Image copyright AFP Image caption Oxford Economics forecasts Saudi Arabia’s GDP growth at 4.1% in 2022, in line with global averages
Your annual pay will be one percent higher in 2022 than it was in 2016 – a modest increase in these times of protracted wage stagnation.
Pay rises are predicted to accelerate slightly in each of the following years, with a 2.4% increase in 2025, according to a report by financial consultancy Oxford Economics.
However, the UK, US and other advanced economies are unlikely to return to the 3% or higher levels of pay growth seen before the financial crisis of 2008.
Image copyright Getty Images Image caption The US may need to increase wages by 5.3% in the next eight years to achieve its potential growth rate
This is because economies at the centre of trade relationships (in the US, the EU and Japan) are among the most vulnerable to global supply chain disruptions and global currency fluctuations, and because wages tend to adjust more slowly in more competitive economies.
The firm’s chief economist Jon Stratford, the author of the report, said: “These countries are experiencing slow growth, subdued inflation and high unemployment, which has translated into wage gains for those in employment – but faster growth from the other end of the process is unlikely.
“The importance of [global] wages is illustrated by global trade, which accounts for just over one third of nominal gross domestic product (GDP) and about 60% of export growth between 2008 and 2015.”
Other findings from the report included:
Employment in the UK is expected to rise by just 1.6% between 2015 and 2026 , well below the expected pace of growth in real wages.

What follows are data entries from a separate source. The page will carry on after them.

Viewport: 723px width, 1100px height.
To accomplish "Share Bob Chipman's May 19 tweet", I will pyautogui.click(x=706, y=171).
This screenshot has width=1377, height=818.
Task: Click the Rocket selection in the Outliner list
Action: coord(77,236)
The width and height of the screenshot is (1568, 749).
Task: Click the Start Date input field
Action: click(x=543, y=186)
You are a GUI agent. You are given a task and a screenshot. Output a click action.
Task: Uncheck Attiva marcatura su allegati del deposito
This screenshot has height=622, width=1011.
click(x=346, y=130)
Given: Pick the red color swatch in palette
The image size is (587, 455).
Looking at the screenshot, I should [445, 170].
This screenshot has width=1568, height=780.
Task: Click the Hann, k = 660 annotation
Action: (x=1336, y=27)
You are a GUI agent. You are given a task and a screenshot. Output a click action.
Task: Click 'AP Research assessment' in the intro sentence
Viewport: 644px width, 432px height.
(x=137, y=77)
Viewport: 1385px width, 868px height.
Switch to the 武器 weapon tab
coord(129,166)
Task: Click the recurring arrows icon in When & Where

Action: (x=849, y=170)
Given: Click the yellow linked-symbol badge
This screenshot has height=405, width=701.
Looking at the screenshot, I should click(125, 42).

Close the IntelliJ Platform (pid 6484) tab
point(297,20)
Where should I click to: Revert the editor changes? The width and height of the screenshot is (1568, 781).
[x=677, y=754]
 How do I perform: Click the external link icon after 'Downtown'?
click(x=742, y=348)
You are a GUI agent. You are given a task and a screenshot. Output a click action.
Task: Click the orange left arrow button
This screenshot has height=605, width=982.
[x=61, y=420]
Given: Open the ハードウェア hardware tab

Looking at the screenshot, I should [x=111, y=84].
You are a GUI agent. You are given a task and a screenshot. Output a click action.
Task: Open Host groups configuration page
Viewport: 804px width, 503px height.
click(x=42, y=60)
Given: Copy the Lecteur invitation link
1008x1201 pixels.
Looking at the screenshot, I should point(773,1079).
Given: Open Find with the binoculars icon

, well below the expected pace of growth in real wages. The current UK government will “lose control” of its own economy in the medium term, the Oxford Economics research suggests. A pre-2020 austerity squeeze will compound the effects of the economic slowdown.
has “lose control” of its own economy in the medium term, the Oxford Economics research suggests. A pre-2020 austerity squeeze will compound the effects of the economic slowdown. Chinese growth will continue to edge up in the next decade to 6.6% in 2022 from its current 6%.
in the next decade to 6.6% in 2022 from its current 6%. The European Union is expected to grow by 1.6% over the period, “indicating that the region has significant capacity to shift from stagnation to growth”.
According to the report, global wage growth will hit a plateau next year, before regaining pace in each of the following years.
“In order to get a good sense of where the global economy is going and where that will lead wages, we have to give the big emerging economies more scope to pursue more ambitious growth agendas,” said Mr Stratford.